呼吸法の図①「全ての方向に広がっていくように感じる」

 では練習のポイントです。呼吸の練習をする時には、実際に声を出すのではなく息だけで行います。上唇と下唇の間にわずかな空間を開け「スー」と息が擦れる音を出すか、もしくは「Puー」と発音するイメージで息をゆっくり出しながら、体が大きく広がっていくのを感じてください。最初から全ての方向に広がっていくのを感じるのは難しいので、少しずつ感じようとする部分を増やしていくようにしてください。また、体のどこかに力が入ってしまうことのないよう、常にリラックスして柔軟な状態を保つようにしてください。この呼吸に慣れてきたら、さらに他の部分も広がるようにします。背中の腰より少し上の部分をゆっくり左右に広がるように感じ、脇腹の部分は上下にゆっくり広がるように感じてください。

呼吸法の図②「背中は左右に、脇腹は上下にゆっくり広がるように感じる」

 この呼吸法は歌う上での土台となるものですから、発声練習の前にウオーミングアップとして必ず練習してください。実際に声を出す練習に入ってからも、この呼吸を感じながら声を出すことを意識してください。この呼吸法がマスターできてくると、自分自身が外側に向かって大きく広がっていくのを感じるのと同時に自信に満ち溢れてくるような感覚が生まれます。この感覚は舞台で表現をする上での大きな助けとなります。

2.口の開け方と舌について


 口を開ける際には、下顎を下げるのではなく上顎を上げます。この時、軽く下顎を引いて少し斜め下を見た状態から上顎をゆっくり上げていくと分かりやすいと思います。 私たち日本人は普段このような開け方をしないので、顎の付け根が硬くなかなかうまくいきません。しかし、繰り返し練習することで次第に楽に開けられるようになります。最初から大きく開けるのではなく、徐々に大きく開けていくようにしてください。口は横ではなく縦に開くようにしてください。低音から中音はそれほど大きく口を開ける必要はありません。高音に行くに従って徐々に大きく開けていきます。力を入れずに自然に口を開け、上の歯と下の歯の間(奥歯の方)に必ず空間があることを確認してください。

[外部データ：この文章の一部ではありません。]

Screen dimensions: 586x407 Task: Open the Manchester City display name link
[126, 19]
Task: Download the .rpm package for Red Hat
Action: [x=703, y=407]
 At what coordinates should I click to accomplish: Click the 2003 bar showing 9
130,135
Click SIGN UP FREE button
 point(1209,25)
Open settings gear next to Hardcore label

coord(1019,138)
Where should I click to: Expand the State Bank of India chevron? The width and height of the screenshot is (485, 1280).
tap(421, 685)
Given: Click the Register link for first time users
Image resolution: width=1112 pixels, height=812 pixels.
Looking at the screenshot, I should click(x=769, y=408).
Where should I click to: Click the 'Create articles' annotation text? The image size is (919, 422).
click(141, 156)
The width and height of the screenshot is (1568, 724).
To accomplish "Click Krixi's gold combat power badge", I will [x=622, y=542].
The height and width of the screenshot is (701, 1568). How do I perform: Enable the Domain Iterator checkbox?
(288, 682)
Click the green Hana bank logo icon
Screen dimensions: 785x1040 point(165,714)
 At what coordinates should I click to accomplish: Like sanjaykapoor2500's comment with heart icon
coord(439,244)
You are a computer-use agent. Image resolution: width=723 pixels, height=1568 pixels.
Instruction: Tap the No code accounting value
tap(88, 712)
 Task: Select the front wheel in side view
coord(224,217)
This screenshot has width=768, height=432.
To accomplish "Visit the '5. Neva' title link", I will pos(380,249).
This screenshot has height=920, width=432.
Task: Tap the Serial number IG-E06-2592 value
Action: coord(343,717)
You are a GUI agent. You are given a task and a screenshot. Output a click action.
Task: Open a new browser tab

 ここでもう一つ重要なポイントがあります。それは、口を開けた時に上の歯が見えない程度に上唇で軽くカバーされた状態を保つことです。力を入れて鼻の下を伸ばすという感覚ではありません。軽く、そして力を入れることなくそっとカバーするのです。これは意外に知られていないのですが、高音を出す際に有利になる重要なポイントです。誰でも高音になってくると苦しくなって上の歯が見えやすくなってきますが、ここで上の歯が見えないように上唇で軽くカバーされた状態を保てると、口の奥の空間が十分に広がり美しい響が生まれます。逆に上の歯がしっかり見える状態だと口の前の部分が開き過ぎ、口の奥の空間が狭くなって歌うのが苦しくなり、その結果、力で押し出すような歌い方に陥りやすくなります。ですので、歌い手は舞台で上の歯の歯並びの美しさを見せるのではなく、歯が見えないように軽くカバーされた状態を保って歌う事が大切なのです。そうすることで、押しつぶされた貧弱な響きになるのを防ぎ、低音から高音まで美しい声が響くようになります。

 次に厄介なのが私たちの舌です。私たちは、極端に高い音を出そうとすると喉が詰まってうまく声が出なくなります。この時の口の奥の状態を鏡で見てください。きっと舌が邪魔をして口の奥が見えなくなっています。そこで、この舌を意識的に下げ、口の奥がよく見えるようにすることが必要となるのです。わかりやすい方法として、びっくりした時の「ハッ」と息を吸う瞬間を思い出してください。その際には舌が自然に下がり、さらに眉毛や頬が少し上にあがることで口の奥の方に空間が確保されています。(もちろん、上の歯は外から見えることなく自然にカバーされた状態になっているはずです)このように、歌う際には口の奥の空間が十分に確保されるようにコントロールしていきます。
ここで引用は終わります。